TEXTO PARA REVISAR:

:::

A un periodista ruso que, al conocer mi apodo de “El doctor Lenin” me hizo reportaje y tomó fotografías desde diversos ángulos, se le ocurrió aprovechar la ocasión de estar en Villavicencio para ir a Casa Verde a entrevistar a Tirofijo, eso le ocasionó la incautación de sus equipos y la expulsión del país; y a mí, meses después, ir a pasar diez días a la Escuela de Caballería en investigación, con amenazas como la de “abrirle la barriga a su mujer y echarle el feto a los perros” si no explicaba por qué aparecía yo en el mismo rollo fotográfico en que estaba Tirofijo y si no confesaba ser “el jefe encubierto del partido Comunista” y cuánto dinero recibía de Rusia. Quizás esa sea la causa de la admirable personalidad de Diego Nicolás, tu hermano. Y, algún tiempo después, cuando anuncié que publicaría esta defensa, fui secuestrado, con simple fin intimidatorio, como puedes leerlo en los diarios capitalinos El Espacio y El Bogotano del 3 de noviembre de 1975. Eso te explica por qué siempre fui reacio a publicar La Rubiera.

:::

DATOS PARA ANALIZAR:
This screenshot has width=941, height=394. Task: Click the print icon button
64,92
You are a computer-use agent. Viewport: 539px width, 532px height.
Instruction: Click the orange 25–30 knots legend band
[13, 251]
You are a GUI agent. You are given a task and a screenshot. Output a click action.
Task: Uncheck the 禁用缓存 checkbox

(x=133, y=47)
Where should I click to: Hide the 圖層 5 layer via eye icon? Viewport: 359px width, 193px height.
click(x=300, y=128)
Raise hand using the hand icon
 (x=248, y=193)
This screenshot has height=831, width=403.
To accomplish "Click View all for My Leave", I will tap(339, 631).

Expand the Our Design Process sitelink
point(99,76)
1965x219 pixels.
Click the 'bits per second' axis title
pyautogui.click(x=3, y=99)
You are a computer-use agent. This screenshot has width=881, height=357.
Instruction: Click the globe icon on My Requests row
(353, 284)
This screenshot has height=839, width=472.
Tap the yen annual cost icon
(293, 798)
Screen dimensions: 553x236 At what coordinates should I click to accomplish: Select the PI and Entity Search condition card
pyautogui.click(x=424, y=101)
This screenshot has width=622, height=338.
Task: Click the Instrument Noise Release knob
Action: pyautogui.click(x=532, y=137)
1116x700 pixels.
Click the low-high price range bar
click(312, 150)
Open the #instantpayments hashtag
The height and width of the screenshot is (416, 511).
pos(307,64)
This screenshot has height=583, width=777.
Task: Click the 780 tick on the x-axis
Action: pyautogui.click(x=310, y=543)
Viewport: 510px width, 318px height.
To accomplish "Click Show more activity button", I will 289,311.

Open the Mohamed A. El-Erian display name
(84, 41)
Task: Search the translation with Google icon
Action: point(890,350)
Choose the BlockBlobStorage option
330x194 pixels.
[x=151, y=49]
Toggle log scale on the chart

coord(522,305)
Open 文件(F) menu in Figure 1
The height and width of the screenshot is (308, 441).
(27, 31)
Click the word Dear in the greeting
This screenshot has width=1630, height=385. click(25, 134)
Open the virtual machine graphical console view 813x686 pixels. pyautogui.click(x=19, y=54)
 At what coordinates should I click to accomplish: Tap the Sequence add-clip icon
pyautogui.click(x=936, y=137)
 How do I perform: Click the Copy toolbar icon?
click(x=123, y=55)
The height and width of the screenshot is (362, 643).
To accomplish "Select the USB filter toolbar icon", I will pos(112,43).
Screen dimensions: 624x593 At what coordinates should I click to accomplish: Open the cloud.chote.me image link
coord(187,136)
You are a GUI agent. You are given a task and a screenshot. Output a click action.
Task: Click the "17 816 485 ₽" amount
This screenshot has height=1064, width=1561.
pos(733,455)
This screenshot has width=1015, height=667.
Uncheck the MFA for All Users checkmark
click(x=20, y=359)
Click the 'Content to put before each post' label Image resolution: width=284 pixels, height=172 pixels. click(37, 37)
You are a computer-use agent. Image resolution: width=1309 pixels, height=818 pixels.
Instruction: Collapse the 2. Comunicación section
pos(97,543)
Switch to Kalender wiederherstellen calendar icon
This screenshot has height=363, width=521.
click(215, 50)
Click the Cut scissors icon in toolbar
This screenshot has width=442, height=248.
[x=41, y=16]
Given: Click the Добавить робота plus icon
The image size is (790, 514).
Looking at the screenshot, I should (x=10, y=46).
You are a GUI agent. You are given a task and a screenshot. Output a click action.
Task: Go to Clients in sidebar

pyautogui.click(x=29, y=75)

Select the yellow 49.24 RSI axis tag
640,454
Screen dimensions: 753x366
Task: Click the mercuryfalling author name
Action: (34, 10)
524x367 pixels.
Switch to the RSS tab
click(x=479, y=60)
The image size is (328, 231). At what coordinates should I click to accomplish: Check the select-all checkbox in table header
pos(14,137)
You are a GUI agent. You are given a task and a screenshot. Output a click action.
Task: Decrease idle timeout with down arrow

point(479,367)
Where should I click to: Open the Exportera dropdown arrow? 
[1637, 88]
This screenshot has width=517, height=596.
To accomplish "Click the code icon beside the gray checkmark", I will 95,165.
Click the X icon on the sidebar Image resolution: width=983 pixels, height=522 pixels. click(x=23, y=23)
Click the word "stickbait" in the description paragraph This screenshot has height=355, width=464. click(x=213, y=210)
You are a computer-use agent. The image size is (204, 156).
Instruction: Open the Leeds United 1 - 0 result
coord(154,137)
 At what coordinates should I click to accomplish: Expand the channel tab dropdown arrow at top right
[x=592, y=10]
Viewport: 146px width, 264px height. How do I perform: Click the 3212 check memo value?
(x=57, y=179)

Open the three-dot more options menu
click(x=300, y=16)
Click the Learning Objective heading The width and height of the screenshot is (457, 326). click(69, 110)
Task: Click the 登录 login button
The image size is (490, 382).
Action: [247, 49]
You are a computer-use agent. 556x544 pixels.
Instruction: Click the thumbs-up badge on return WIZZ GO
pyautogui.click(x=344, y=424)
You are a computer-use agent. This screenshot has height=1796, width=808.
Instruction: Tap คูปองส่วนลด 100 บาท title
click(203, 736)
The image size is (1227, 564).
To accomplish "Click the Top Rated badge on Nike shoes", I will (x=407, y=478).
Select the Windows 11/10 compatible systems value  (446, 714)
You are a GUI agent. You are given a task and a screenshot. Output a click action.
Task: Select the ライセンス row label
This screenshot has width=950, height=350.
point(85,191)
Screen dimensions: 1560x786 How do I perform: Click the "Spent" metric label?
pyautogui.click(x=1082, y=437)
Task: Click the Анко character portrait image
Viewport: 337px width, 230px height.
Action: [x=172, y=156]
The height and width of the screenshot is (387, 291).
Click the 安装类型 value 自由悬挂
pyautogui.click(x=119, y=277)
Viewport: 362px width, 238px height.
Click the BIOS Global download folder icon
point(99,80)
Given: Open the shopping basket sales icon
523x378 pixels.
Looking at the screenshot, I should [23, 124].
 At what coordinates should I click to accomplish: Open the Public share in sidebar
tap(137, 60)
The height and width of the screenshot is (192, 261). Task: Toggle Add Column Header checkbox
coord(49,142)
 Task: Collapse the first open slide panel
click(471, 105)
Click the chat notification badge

:::

PARTES DEL EJERCICIO:
- 1) Responde estas preguntas sobre el fragmento del periodista ruso:
(a) ¿Adónde fue el periodista ruso desde Villavicencio para entrevistar a Tirofijo?
(b) ¿Cuántos días tuvo que pasar el narrador en la Escuela de Caballería?
(c) ¿En qué diarios y en qué fecha se puede leer sobre el secuestro del narrador?
- 2) Continúa el fragmento del periodista ruso a partir de su última oración.

RESPUESTAS POR TAREA:
- 1)
(a) Fue a Casa Verde.
(b) Tuvo que pasar diez días.
(c) En El Espacio y El Bogotano, del 3 de noviembre de 1975.

- 2)
   
Me pediste una reconstrucción de la audiencia de La Rubiera. En un principio me pareció cosa fácil: existen las actas de las audiencias de Villavicencio y de Ibagué, las casettes y las crónicas diarias de los periódicos, pero luego me percaté que la cosa no era tan fácil: es muy distinto pronunciar un discurso ante un auditorio, cualquiera, el que sea, en que la mímica y los cambios de voz influyen tanto; y otra leerlo en un libro, en una biblioteca, en la casa u otro lugar; pensé también que una simple transcripción lo asemeja mucho a un memorial; y que los memoriales son tan aburridos que ni los fiscales, ni los jueces, ni los magistrados, por regla general los leen, no obstante que es su obligación y que les pagan por ello… Opté entonces por hacer una tercera defensa, para el público, con todos los elementos de las dos anteriores pero sin olor a expediente, en pequeñas consideraciones que pueden leerse en cualquier orden. Al público no le interesa el folio de una declaración, sino qué me dijeron  los procesados aquella tarde en que  los conocí como las mejores gentes de la cárcel de Villavicencio.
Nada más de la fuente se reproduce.